What would look even better is if we added some separation between the histogram bars for visual clarity. I'm adding in col="white", lwd=0.5 as arguments into geom_histogram() to achieve this look.

In [47]:
ggplot(CS_data, aes(x = GDP_2006)) +
    geom_histogram(col="white", lwd=0.5, binwidth=5000) +
    ggtitle("Interval size of 5000")

4. Libraries? Think of phone apps.

Sometimes, libraries will already be loaded in for you, just by the way our labs are formatted online. Other times, and when you use R in the real world, they won't be. So let's learn about how to load them in.

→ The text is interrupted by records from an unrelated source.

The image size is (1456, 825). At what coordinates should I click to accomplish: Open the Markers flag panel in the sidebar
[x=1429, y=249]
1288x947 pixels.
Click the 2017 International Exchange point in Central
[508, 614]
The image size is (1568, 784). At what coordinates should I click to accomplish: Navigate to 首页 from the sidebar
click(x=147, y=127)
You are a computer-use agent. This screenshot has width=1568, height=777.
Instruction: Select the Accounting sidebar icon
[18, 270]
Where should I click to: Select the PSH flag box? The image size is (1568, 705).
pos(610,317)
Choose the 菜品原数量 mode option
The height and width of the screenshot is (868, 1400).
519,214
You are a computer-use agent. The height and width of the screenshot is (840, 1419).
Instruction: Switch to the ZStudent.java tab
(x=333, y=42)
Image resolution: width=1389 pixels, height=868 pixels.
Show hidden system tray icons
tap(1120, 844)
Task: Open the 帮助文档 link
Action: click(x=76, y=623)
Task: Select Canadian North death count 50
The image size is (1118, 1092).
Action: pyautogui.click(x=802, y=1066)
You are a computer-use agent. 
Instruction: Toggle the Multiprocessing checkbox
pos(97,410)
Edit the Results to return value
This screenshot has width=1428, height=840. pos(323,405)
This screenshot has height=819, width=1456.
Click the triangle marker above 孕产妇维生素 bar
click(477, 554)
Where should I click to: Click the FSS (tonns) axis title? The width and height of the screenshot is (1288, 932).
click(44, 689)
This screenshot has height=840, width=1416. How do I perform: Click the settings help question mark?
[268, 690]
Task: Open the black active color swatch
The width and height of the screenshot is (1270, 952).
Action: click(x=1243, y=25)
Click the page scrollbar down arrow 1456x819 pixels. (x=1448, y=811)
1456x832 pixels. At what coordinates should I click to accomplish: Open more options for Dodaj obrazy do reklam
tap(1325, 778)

Libraries give R more functionality.

  1. "Install the app to your phone" using install.packages("insert_library_name")
    • Yes quotes
  2. "Open the app" to use it using library(insert_library_name)
    • No quotes

Practice by installing a library

Try installing xml2. It's not a library you'll use in this class, but it's pretty popular and worth the installing learning experience.

In [48]:
install.packages("xml2")
Warning message in install.packages("xml2"):
“installation of package ‘xml2’ had non-zero exit status”Updating HTML index of packages in '.Library'
Making 'packages.html' ... done

Now, load it in.

In [49]:
library(xml2)

Again, notice where there are and where there aren't quotes.

Conclusion

You learned 4 items today. Remember to pay attention to syntax, and you'll find that patterns will get you very far in this class.

Practice, practice, practice makes perfect.